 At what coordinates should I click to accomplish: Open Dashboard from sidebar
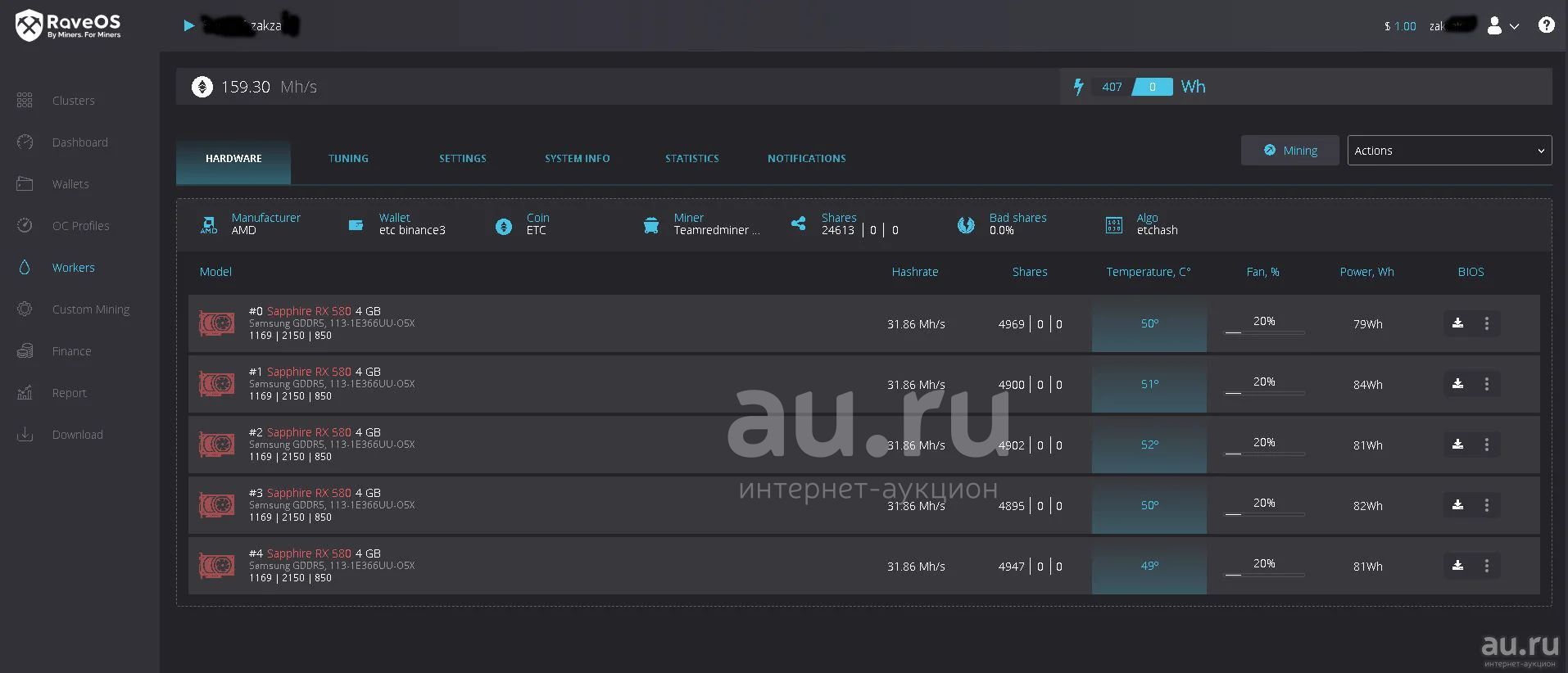coord(79,142)
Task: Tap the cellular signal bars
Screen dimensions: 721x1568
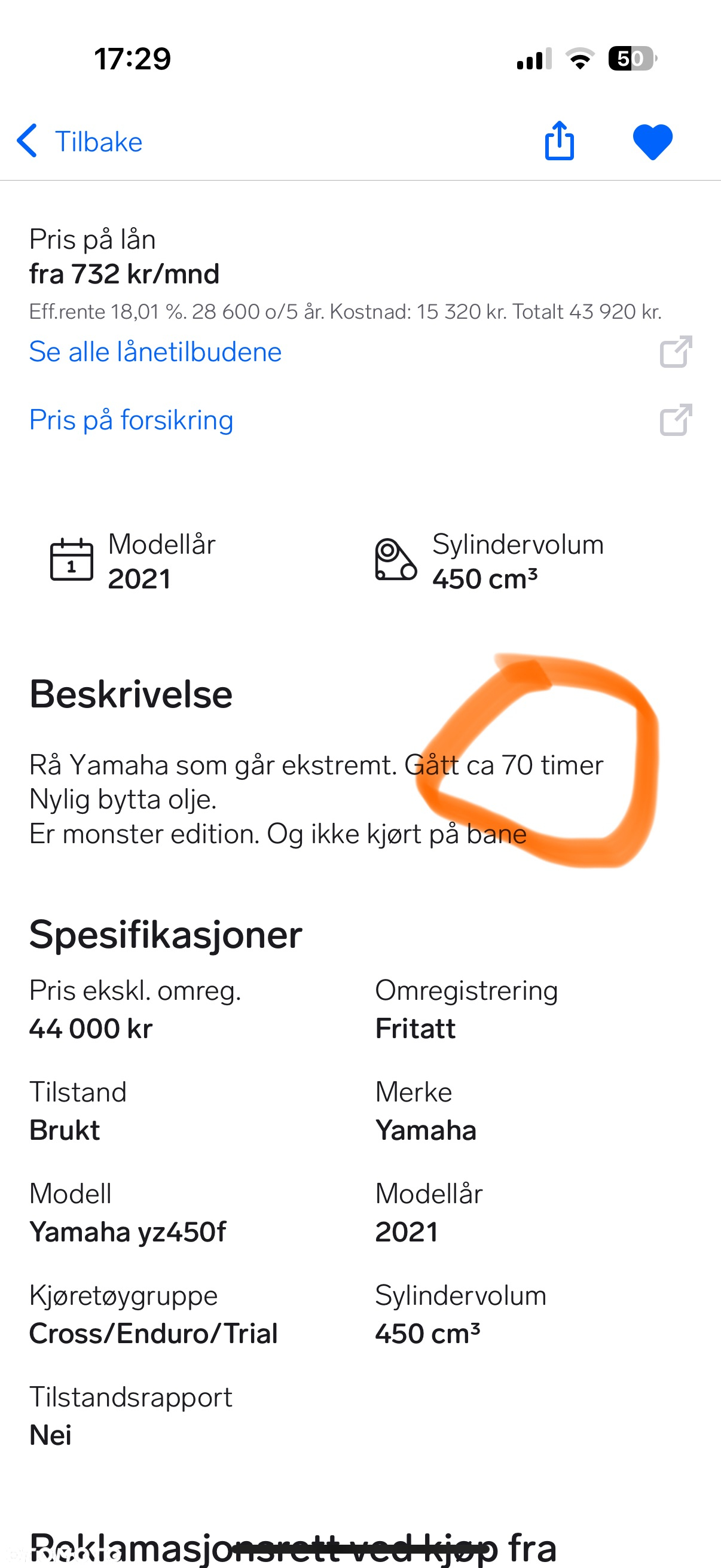Action: pos(534,59)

# TASK OBJECTIVE
Because only the text is wanted, repeat all the entries exactly and leave out the pictures.

# WRITTEN ANSWER
 At what coordinates should I click to accomplish: Open Dashboard from sidebar
coord(79,142)
Task: Tap the cellular signal bars
Screen dimensions: 721x1568
Action: pos(534,59)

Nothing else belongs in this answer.